Thank you very much for your question. May I answer in English? It's easier for me.
Thank you very much.
I think this is a really important issue. There are two aspects that come to my mind. I had the opportunity in the past to write, with a colleague of mine, guidelines for neurologists about genetic testing and Parkinson's disease. There are two issues, as follows.
First, as Joyce just said, the key question is if we learn genetic information, how does it change our management? How does it change our communication? The problem in Parkinson's disease is very similar to what it is in Huntington's disease: unless we have a new strategy and a new way to treat the disease differently, sometimes having information, in and of itself, can increase anxiety and add to difficulty, including, then, issues of confidentiality.

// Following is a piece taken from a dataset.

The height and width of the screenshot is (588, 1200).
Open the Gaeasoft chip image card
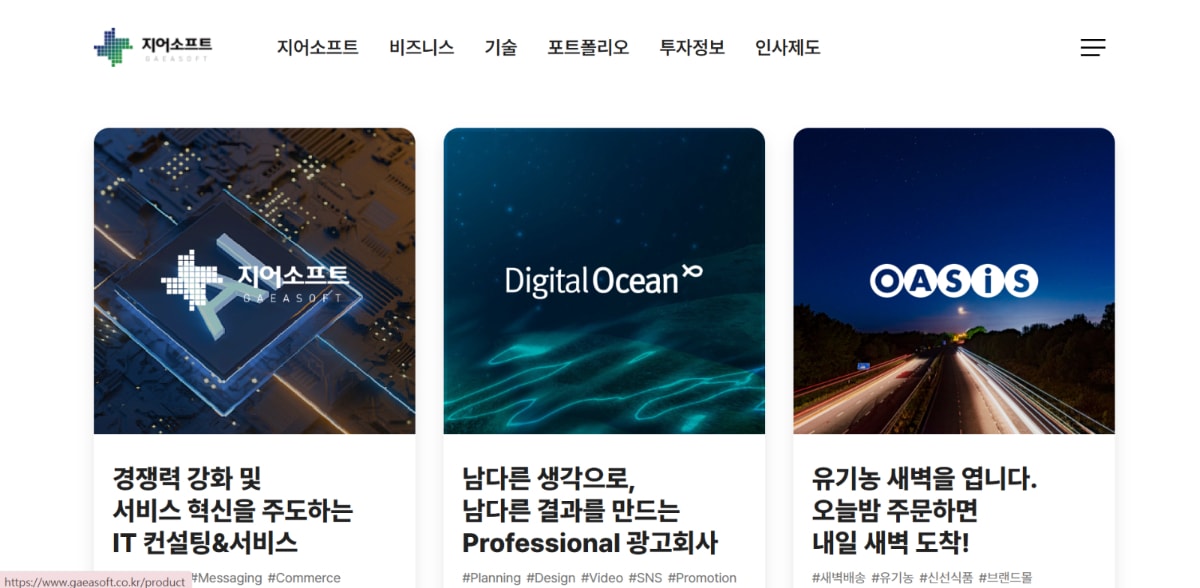tap(254, 281)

So we are not yet in a position to drastically change our management and how we care for patients with Parkinson's disease when we have additional genetic information. As a researcher, I always want to know what the genetic problem is in an individual. As a caretaker, as a physician, I have to respect that if I can't necessarily utilize that knowledge, I have to respect the dangers and the complications and the problems, both medical and non-medical. At the same time, it's very important to encourage people to participate in studies to find out more about the genes. That can be done anonymously so that the information doesn't necessarily get back to the participant.
Second, any time we consider genetic testing, it is done as a team, with genetic counsellors and experts, to prepare the families and the patient as to what potential things to consider and how it potentially changes the future.